Как мог, я старался сохранить в доме уют. Мать больше лежала, лишь изредка к ней возвращались силы, всякий раз на день-два. От деда давно не было вестей. Теперь писала нам лишь моя тетка, мать Иры, ездившая в деревню, и письма оттуда всегда были печальны: дед терял память, за ним тоже требовался призор. Помню свои (слабые) попытки организовать свой рабочий стол, кабинет. В США мне это удалось без труда, отчасти с помощью Люка, но московская квартира словно не желала моей опеки над ней. Книги, отобранные в гостиной, расползались по кухне и спальне и даже оказывались порой в прихожей, где-нибудь у трюмо, вместо того чтобы сомкнуть ряды на плацдарме моей книжной полки.
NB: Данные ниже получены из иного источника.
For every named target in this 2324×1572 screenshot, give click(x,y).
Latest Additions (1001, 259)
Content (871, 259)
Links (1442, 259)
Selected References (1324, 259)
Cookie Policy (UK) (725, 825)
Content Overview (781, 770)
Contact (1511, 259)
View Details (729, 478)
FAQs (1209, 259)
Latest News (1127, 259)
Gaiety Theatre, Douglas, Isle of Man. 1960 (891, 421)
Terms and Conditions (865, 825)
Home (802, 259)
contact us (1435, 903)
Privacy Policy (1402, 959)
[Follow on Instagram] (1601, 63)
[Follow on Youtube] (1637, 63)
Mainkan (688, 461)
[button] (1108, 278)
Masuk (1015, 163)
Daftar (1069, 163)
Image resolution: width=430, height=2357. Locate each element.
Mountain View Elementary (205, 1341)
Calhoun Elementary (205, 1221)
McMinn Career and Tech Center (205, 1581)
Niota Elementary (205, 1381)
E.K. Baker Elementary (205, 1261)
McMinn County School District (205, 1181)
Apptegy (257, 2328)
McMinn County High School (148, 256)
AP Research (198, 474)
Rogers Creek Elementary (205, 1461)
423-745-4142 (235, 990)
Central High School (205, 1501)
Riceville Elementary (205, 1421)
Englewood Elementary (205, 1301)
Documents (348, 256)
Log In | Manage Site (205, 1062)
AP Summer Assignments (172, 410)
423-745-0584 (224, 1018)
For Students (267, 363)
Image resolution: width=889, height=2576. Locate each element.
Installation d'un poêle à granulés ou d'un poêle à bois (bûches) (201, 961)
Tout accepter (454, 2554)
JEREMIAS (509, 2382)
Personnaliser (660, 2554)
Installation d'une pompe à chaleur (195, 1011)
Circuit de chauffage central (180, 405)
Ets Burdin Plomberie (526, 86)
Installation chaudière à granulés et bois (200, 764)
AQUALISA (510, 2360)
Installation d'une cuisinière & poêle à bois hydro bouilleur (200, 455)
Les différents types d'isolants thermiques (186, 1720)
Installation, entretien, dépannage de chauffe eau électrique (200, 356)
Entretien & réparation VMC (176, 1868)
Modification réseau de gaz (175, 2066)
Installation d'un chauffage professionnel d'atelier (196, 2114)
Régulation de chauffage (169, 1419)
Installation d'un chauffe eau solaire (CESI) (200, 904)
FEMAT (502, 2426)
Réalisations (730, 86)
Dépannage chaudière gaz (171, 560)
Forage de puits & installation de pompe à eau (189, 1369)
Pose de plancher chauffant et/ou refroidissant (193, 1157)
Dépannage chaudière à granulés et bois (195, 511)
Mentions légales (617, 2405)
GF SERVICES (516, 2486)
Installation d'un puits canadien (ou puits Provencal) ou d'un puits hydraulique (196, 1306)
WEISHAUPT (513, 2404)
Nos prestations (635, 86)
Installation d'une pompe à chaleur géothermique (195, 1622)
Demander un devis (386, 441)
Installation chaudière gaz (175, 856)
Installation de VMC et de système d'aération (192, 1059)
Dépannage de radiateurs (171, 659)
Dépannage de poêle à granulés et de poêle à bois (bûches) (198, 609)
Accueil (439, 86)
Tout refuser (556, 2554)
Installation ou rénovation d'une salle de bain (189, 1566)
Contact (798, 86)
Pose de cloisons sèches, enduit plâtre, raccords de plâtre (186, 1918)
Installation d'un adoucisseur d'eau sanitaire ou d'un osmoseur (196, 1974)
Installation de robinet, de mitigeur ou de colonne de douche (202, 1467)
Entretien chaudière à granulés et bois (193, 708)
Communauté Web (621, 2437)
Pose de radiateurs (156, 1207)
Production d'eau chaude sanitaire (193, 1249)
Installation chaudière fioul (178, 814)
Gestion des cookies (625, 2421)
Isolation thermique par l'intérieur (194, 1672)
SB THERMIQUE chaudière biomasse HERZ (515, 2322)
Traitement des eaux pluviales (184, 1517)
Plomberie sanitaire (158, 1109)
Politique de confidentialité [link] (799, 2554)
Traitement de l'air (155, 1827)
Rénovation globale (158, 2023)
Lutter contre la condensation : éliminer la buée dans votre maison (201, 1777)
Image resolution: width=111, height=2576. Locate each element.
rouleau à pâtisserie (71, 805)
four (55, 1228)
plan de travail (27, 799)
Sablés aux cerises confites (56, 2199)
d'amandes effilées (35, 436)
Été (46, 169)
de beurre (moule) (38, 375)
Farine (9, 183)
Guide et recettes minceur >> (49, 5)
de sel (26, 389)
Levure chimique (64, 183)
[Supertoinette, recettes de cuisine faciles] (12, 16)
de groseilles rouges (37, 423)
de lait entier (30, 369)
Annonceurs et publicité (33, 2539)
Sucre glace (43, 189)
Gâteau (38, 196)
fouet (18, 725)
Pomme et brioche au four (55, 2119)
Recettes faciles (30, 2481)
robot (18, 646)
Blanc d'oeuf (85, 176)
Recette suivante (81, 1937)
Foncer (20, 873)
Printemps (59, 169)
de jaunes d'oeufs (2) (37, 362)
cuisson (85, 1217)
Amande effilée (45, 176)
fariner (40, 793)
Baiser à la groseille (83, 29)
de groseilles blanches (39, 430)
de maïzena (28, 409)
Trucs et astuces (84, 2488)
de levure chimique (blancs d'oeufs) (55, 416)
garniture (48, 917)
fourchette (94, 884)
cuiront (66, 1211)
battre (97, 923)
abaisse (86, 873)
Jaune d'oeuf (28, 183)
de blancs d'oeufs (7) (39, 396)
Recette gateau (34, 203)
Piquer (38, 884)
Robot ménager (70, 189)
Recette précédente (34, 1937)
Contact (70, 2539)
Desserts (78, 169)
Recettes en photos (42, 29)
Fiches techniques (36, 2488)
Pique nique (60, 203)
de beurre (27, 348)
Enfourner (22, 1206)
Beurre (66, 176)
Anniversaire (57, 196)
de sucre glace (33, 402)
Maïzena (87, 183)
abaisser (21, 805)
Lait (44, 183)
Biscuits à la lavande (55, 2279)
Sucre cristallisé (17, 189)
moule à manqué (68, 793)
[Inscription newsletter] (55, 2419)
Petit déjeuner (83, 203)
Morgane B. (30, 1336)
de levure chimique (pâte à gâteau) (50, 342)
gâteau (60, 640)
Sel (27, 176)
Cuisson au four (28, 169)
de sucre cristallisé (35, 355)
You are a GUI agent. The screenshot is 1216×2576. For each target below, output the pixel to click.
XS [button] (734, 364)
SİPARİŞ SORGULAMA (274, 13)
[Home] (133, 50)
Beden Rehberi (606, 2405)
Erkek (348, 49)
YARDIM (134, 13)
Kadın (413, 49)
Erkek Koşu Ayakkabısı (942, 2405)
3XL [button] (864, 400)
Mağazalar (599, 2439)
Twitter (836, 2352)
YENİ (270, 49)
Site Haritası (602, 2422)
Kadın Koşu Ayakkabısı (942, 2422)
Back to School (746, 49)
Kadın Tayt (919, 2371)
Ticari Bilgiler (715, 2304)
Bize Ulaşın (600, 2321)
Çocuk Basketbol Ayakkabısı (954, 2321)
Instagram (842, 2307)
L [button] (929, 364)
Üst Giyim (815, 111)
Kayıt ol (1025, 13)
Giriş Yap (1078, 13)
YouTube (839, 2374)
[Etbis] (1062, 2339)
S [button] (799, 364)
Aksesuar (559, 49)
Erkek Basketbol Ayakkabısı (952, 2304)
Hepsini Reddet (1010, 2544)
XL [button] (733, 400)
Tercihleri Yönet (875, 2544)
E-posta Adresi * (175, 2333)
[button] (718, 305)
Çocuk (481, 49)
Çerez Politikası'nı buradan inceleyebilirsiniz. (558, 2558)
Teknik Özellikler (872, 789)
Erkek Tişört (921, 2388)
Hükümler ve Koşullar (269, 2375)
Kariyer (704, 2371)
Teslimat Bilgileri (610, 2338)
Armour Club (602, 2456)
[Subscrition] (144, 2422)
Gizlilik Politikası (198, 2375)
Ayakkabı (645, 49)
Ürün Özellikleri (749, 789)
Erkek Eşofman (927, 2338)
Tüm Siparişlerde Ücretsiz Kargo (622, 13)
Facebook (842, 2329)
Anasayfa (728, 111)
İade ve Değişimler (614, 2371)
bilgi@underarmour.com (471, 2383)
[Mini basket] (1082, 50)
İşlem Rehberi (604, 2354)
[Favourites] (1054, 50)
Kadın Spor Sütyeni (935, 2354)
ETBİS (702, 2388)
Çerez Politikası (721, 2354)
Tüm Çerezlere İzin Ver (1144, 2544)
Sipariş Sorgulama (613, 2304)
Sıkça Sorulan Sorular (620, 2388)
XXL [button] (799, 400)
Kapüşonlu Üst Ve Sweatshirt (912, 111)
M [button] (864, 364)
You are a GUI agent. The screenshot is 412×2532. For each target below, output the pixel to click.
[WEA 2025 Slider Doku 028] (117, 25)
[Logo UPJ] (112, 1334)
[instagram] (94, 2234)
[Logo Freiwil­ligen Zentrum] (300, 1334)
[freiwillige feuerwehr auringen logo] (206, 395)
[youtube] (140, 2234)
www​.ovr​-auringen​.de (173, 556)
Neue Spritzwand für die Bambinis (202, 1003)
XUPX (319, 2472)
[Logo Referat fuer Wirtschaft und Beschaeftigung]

Моя детская белая мебель была отвратительна, как альбинос, — о, если бы в ней было хоть что-нибудь от Тони! — кровать выдерживала натиск моих страстей в руках неверных подруг, коим я без зазрения совести платил изменой (как и советует Донн), но на большее способна Не была и к тому же предательски скрипела. И я изображал бодрость всякий раз, произнося: «Мама, это Нина» (или Вера, или Надя — смотря по обстоятельствам), прежде чем, замкнувшись с ними, пуститься в короткое плавание на сей утлой шлюпке, — пока сам не дам течь. И после с особой грустью созерцал цветочки обоев, не менявшихся со смерти отца, размышляя над тем, что, собственно, мне так претит во всех женщинах этого мира, исключая одну, в которую я даже не влюблен. И чем дальше, тем больше я убеждался, что сама моя московская жизнь со всей ее пресной плотью есть лишь пустая заставка, нечто вроде той ширмы, или экрана, которым на сцене отгораживают скучный дивертисмент от невидимых зрителю важных приготовлений. Спектакль начнется вот-вот: глядите на арлекинов! В моем случае, однако, дивертисмент был плох, да еще и трагичен, а теперь к тому же мне надоел в антракте и сам спектакль.
Впрочем, именно той зиме я обязан и первой своей пробой пера (читатель держит в руках последнюю). Возможно, что изощренность джон-донновской прозы, ее виртуозный шарм, обилие тропов, обилие игр в них и игр с ними, определили мой стиль — независимо от его реальных достоинств. Мне нравилось сглаживать слог, пряча за ритмом излом приема, или, напротив, тянуть пассаж, заставляя глаза скользить по строчкам как по лыжне, если не знаешь, что в конце спуск и трамплин.
Я, кажется, даже тогда мечтал о каком-нибудь смелом, наконец-то бумажном романе (живых не хотел вовсе), о хорошо смазанном его механизме с самым современным чертежом, где уже ожившие и принятые на веру читателем герои вдруг обнаруживают авторский сарказм, уловку стиля, становясь то колодой карт(мистики, вроде Мейринка, предпочитают таро), то фигурками из коробки шахмат. Я, помню, был рад взглянуть под этим углом и на собственную историю с Тоней. Но нет — она не тянула на аллегорию! Милый Джон Донн! Мне просто не хватало лиц. Конечно, кое-кто у меня был. Например, белый король — мой дед. Или черный? И враждебный ему Платон Семеныч. И сам я был черный офицер, оседлавший белую кобылку — образ сладостный по ночам. Старуха была королевой. Но королевой была и Женщина в Белом, а это уже вносило путаницу в расстановку сил. Легче всех была судьба тур — родительских тяжеловесных башен, полуразрушенных с той и с другой стороны, сколько я мог судить. Но что делать с пешками, с этой оравой статистов, я решительно не знал. Отдать их всех в любовники Тоне? Или что-то оставить себе? Поделить пополам? Брюнетки направо, блондины налево? Вздор! Словом, детская повесть Ч*** казалась мне куда интересней и правдивей всех этих вымученных игр и я ограничился дневником. Не привожу его здесь: это уже дурной тон в наше время.